My boys are always up for making things that fly (paper airplanes, paper flyers, rockets, etc.). Last week we explored the role of air and gravity as we raced a paper circle and a coin to see which would fall first (check that out here).
To continue the lesson in weight, gravity, and airflow, we made two simple paper flyers. If your kids have enjoyed throwing helicopter seeds in the air to watch them spiral to the ground, this is a must-do.
What You Need
Paper (we used card stock and lightweight office paper)
What to Do: Flipping Fish Flyer
Cut a one-inch strip off the short end of your paper (final dimensions: 1 inch by 8.5 inches). Cut a small slit in one end about three-fourths of the way across the width of the paper. Turn the paper and do the same to the other end.
Now thread the paper slits through each other, making a fish shape.
With someone standing by to make sure you don't fall, stand on a chair and toss the fish into the air. Watch it float to the ground.

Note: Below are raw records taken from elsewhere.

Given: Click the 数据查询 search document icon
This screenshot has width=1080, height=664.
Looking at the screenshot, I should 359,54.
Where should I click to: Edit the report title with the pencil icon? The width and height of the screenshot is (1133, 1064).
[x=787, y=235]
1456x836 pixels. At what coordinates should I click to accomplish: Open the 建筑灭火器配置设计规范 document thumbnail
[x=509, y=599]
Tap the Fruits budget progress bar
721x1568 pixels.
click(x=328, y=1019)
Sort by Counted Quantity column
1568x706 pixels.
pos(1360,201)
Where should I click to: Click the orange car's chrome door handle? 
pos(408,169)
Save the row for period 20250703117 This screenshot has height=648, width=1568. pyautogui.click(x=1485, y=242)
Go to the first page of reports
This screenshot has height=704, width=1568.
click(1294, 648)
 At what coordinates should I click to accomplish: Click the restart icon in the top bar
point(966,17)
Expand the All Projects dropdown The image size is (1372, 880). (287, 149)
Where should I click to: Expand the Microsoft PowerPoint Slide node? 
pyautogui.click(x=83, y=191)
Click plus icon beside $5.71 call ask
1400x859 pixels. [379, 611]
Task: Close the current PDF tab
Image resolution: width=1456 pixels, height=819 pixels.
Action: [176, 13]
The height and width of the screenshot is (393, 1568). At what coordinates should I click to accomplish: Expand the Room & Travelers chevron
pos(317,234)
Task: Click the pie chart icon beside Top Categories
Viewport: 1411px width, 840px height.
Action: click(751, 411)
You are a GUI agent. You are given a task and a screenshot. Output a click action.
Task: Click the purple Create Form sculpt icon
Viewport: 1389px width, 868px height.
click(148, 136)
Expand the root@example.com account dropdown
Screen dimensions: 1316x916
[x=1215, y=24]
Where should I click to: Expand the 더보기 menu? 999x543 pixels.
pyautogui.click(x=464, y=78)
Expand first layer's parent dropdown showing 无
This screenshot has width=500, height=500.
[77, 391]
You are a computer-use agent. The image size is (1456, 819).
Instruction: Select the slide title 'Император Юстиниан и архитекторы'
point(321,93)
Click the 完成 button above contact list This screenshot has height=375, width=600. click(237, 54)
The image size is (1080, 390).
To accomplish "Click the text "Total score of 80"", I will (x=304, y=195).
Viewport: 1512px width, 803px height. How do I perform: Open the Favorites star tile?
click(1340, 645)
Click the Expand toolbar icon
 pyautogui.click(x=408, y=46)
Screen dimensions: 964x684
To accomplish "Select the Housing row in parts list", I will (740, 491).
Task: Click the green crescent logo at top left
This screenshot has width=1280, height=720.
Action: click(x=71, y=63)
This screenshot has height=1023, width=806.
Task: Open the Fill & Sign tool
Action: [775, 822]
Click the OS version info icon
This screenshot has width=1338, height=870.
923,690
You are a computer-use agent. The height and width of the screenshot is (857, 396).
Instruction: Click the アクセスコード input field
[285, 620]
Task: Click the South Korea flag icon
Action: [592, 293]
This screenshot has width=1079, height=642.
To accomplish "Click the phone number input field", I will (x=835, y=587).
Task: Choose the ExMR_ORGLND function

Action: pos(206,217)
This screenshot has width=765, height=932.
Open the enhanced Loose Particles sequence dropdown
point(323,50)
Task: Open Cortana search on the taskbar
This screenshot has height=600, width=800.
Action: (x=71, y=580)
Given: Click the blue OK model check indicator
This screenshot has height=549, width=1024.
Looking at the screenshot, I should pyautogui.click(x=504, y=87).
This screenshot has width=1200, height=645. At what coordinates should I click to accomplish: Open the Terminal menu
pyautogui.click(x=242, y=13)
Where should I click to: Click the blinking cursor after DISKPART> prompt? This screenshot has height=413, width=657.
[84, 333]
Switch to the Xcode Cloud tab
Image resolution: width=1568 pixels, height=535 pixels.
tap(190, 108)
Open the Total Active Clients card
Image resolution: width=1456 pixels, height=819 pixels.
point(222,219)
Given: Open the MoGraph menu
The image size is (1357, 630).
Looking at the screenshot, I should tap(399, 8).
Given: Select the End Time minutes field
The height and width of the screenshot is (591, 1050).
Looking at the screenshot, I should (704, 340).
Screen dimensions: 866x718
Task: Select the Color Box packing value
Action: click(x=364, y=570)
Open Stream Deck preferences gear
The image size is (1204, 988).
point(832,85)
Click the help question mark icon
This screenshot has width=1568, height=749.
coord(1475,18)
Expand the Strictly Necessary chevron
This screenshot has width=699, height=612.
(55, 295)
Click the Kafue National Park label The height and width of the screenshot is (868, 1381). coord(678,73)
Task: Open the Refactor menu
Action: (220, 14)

What to Do: Triangle Flipping Flyer
Cut a 2-inch by 5.5-inch rectangle out of paper. Make two cuts each approximately 1/3rd from the long edges. Cut in from one short side, then turn and cut in from the other. Now tape the two ends together to form a triangle.
Again, standing (with a spotter) on a chair, release the triangle and watch it twirl to the ground.
Try making the flyers out of two different weights of paper or make some smaller/larger to see which flips and floats to the ground faster.
This great idea came from the book Science Play! by Jill Frankel Hauser.